Cedric Travaughn Hopes v. State
14-14-00403-CR
| Tex. App. | Nov 5, 2015Background
- Appellant Cedric Travaughn Hopes appeals his 35-year sentence for aggravated robbery with a deadly weapon.
- He challenges the trial court’s admission of expert testimony about his gang tattoos.
- He contends due process was violated because punishment evidence included his purported gang affiliation.
- He argues the trial court relied on an extraneous-offense during punishment that was not sufficiently supported by the record.
- The offense occurred February 19, 2011: two masked individuals robbed an Auto Zone; appellant was in a black Impala with others and a child, with guns, masks, gloves, and money recovered.
- The court sentenced Hopes to 35 years; he timely appeals the punishment phase rulings.
Issues
| Issue | Plaintiff's Argument | Defendant's Argument | Held |
|---|---|---|---|
| Admissibility of gang-tattoo expert testimony | Hopes argues Sergeant Ponder was not qualified | State contends Ponder was qualified under Rodgers | No abuse; Ponder qualified under Rodgers factors |
| Beasley-relevant gang evidence at punishment | Tattoo evidence insufficient to prove gang membership | Tattoo evidence relevant to membership and character | Tattoo evidence properly relevant to character under Beasley |
| Extraneous-offense considered at punishment; preservation | Trial court relied on extraneous offense not adequately proven | Appellant failed to preserve challenge; evidence linked circumstantially | Issue not preserved; conviction and sentence affirmed |
Key Cases Cited
- Rodgers v. State, 205 S.W.3d 525 (Tex. Crim. App. 2006) (tests for expert qualification: qualification, reliability, relevance)
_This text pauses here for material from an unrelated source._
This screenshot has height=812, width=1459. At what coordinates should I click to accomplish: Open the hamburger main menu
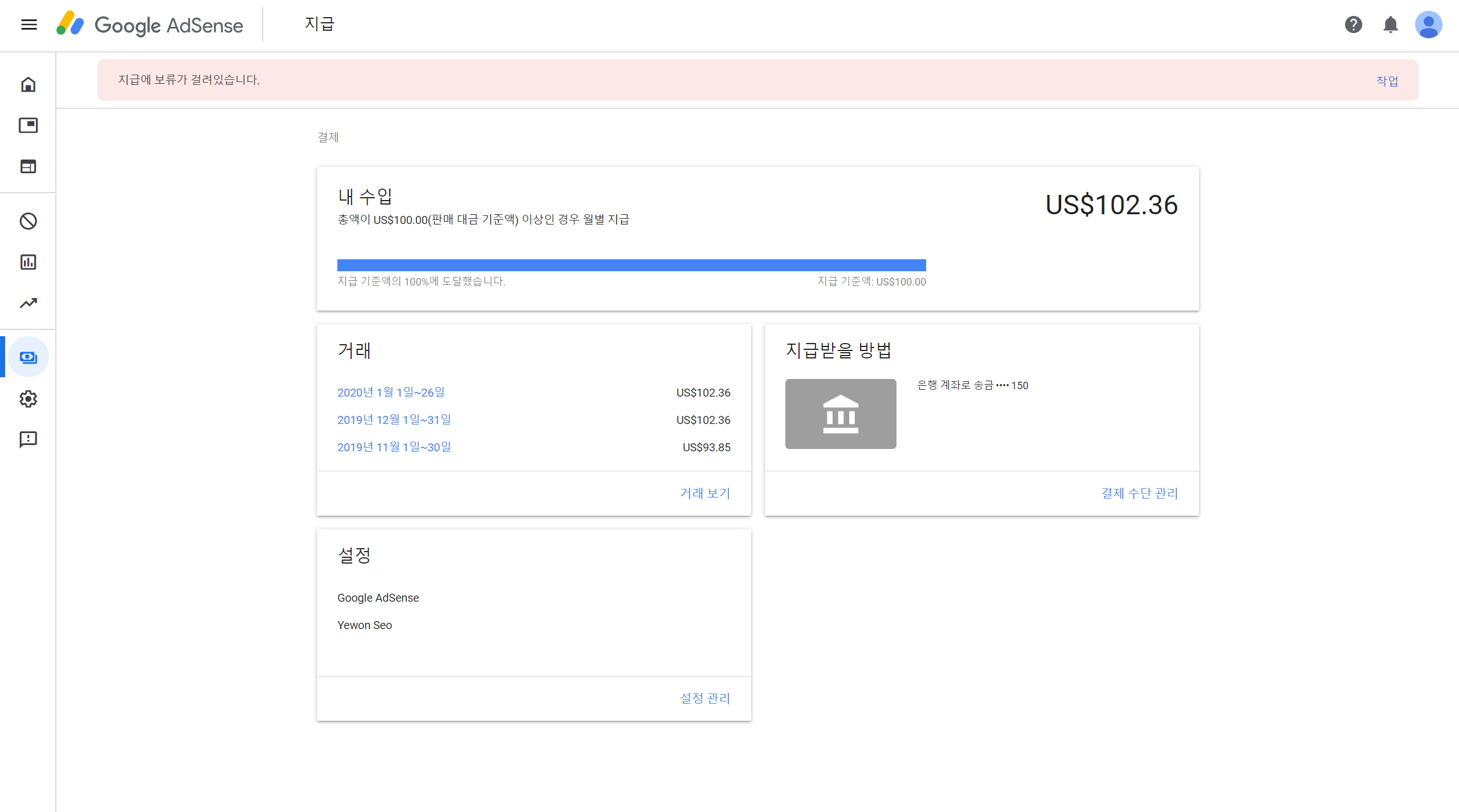click(x=29, y=25)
- Beasley v. State, 902 S.W.2d 452 (Tex. Crim. App. 1995) (gang membership evidence may be admissible at punishment to show character)
- Smith v. State, 227 S.W.3d 753 (Tex. Crim. App. 2007) (extraneous-offense evidence and PSI considerations; due process concerns if no link)
- Thompson v. State, 4 S.W.3d 884 (Tex. App.—Houston [1st Dist.] 1999) (sufficiency challenges to extraneous-offense evidence treated as threshold admissibility issues)
- Palomo v. State, 352 S.W.3d 87 (Tex. App.—Houston [14th Dist.] 2011) (abuse-of-discretion standard for admitting extraneous-offense evidence at punishment)
- Malpica v. State, 108 S.W.3d 374 (Tex. App.—Tyler 2003) (punishment-stage extraneous-offense review framework)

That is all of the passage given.